[Pitch #2] Add `isKnownIdentical` Method for Quick Comparisons to `Equatable`

It's noticeable that every code example calling isKnownIdentical given here is followed by ?? false (assuming I didn't miss one that does otherwise). Are there any cases where the caller would gain anything from the distinction between false and nil? Is it just a pointless leaky abstraction?

This analogy came to mind: asking "do we know already the thing is 1 meter long?" and being told "I have no way to know without measuring" (analogous to nil) compared to "no, I measured it approximately before but not precisely enough to say" (analogous to false). To both answers, I'd say "dude, just yes or no would have been fine :roll_eyes:".

Why isn't yes or no fine for the question isKnownIdentical?

Unless there's some super-subtle reason a caller would care to distinguish false and nil results, then how about just:

public protocol Equatable {
  func isKnownIdentical(to other: Self) -> Bool
}
extension Equatable {
  func isKnownIdentical(to other: Self) -> Bool { false }
}
3 Likes

I think it's a totally fair point that putting this optional value on all Equatable types could be considered a form of "static ambiguity" if the alternative was to enforce it through an independent protocol like Distinguishable. But that ambiguity might even have some desirable side effects down the road…

Some observations here:

[Insert disclaimer here about avoiding strong opinions about how specific concrete types should choose to implement isKnownIdentical.]
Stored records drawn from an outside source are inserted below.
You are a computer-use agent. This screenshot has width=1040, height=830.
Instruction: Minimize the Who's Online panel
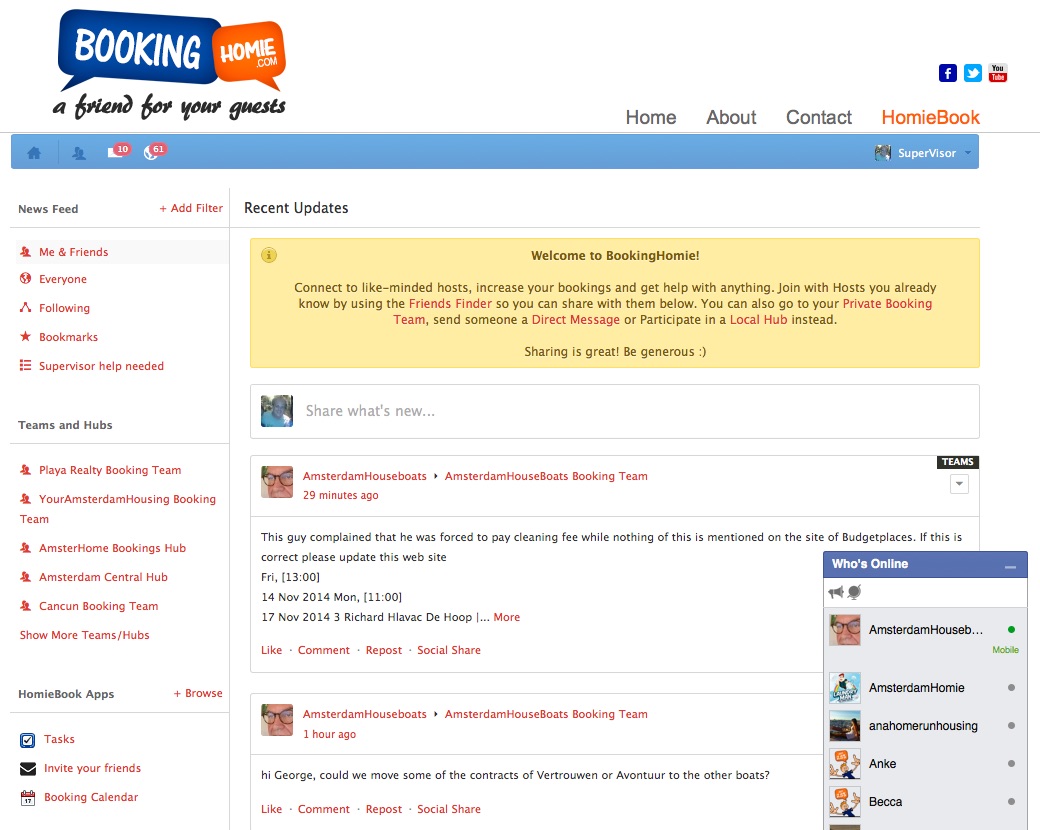pyautogui.click(x=1010, y=566)
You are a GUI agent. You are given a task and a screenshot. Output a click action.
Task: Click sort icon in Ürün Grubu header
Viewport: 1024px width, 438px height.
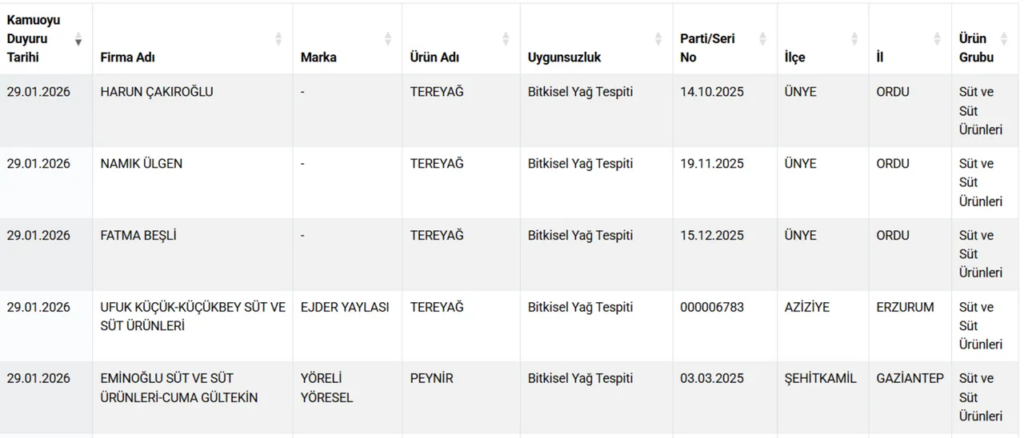click(x=1007, y=39)
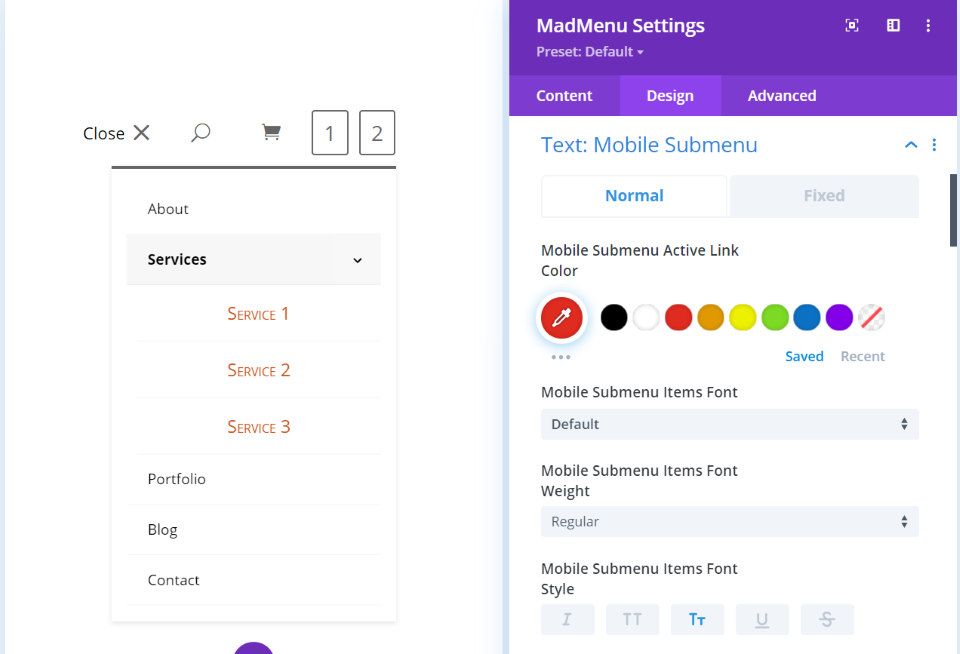Open the Font Weight dropdown set to Regular
This screenshot has width=960, height=654.
point(729,522)
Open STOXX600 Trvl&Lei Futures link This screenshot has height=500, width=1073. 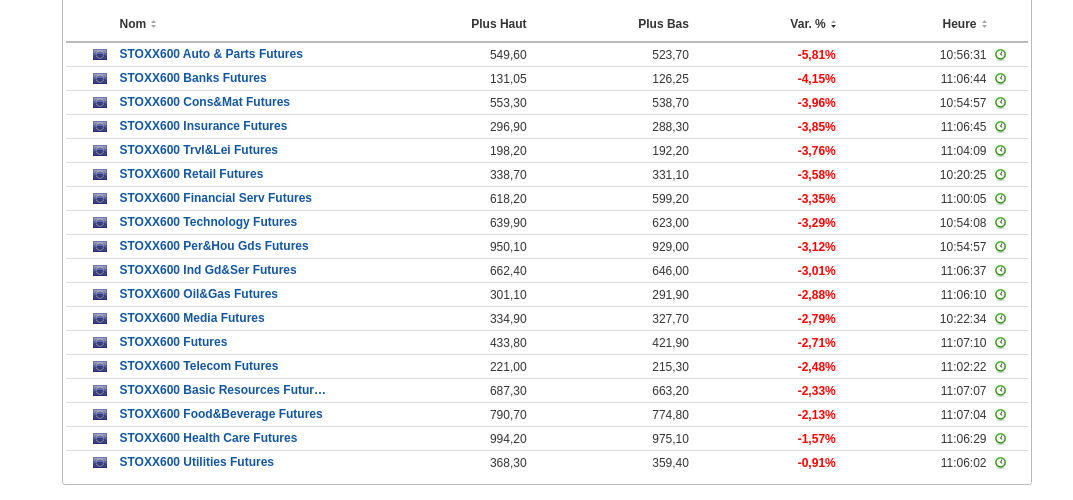(199, 150)
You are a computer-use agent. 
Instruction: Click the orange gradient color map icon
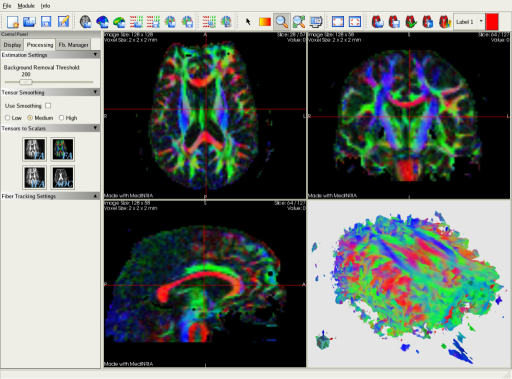[265, 22]
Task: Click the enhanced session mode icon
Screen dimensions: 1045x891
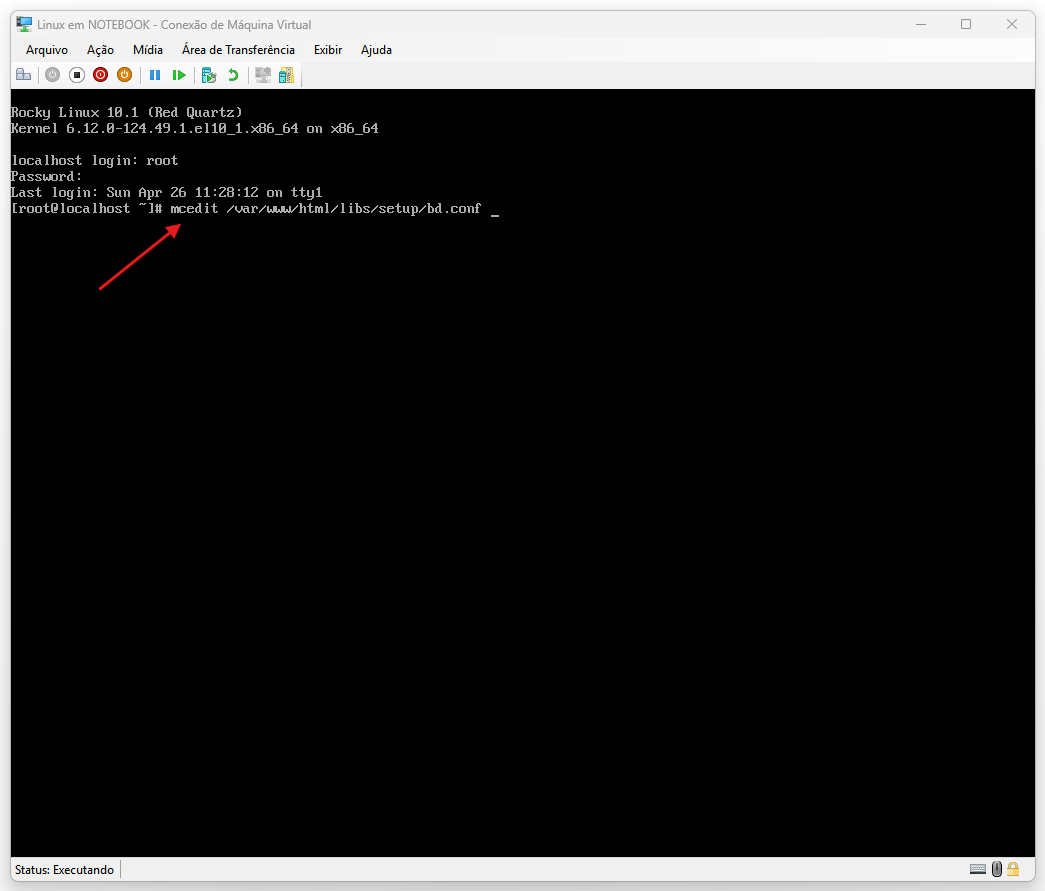Action: click(x=263, y=75)
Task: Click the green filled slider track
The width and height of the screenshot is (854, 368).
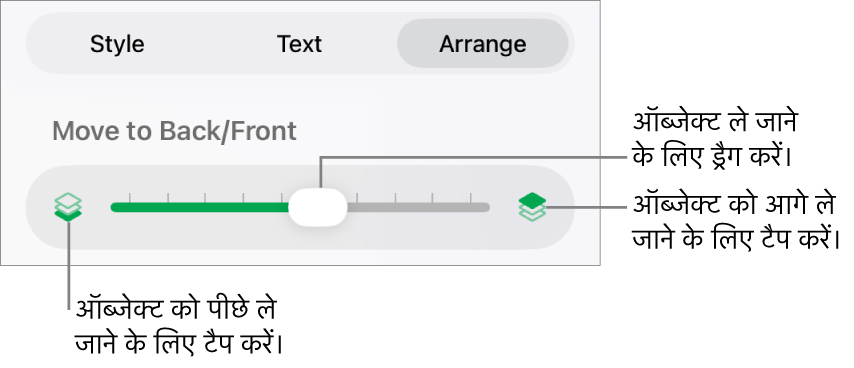Action: point(200,207)
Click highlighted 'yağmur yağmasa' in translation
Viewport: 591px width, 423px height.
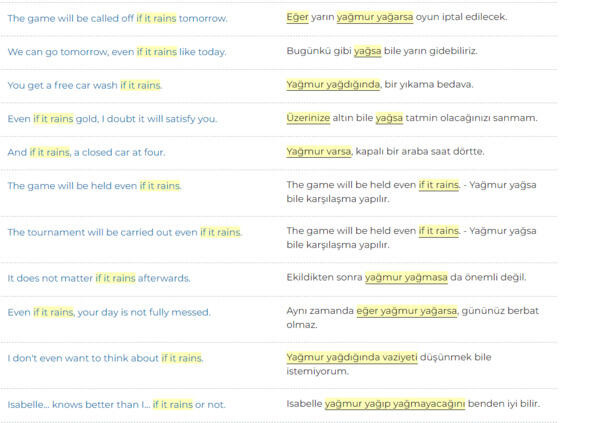pos(406,277)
Conforming a container to a potential Distinguishable protocol would probably not require that the elements of that container conform to Distinguishable. As mentioned in my previous comment a check for isKnownIdentical needs to return in constant time. A container of N elements should not perform N different operations before returning from isKnownIdentical. The isKnownIdentical should probably be implemented as a "shallow" operation on the root of the container itself… not a "deep" operation that needs information from every node in its tree.

Because we are talking about a new member either on Equatable directly or as a refinement on Equatable… we are indirectly implying that the elements of a container such as Array must be Equatable because Array is only Equatable if its elements are Equatable. But that's more an artifact of our decision to go through Equatable for an operation on identity equality. It's not because an operation to determine identity equality on an Array should directly in any way need to check the elements for value equality.

If Distinguishable was an independent protocol like it was in the previous pitch… a type like Array could conform to Distinguishable even if the elements in that Array were not Equatable.

If Distinguishable was an independent protocol that would then get us into the situation documented in the pitch we wanted to avoid:

func f2<S>(sequence: S) async throws
where S: AsyncSequence, S.Element: Equatable {
  var oldElement: S.Element?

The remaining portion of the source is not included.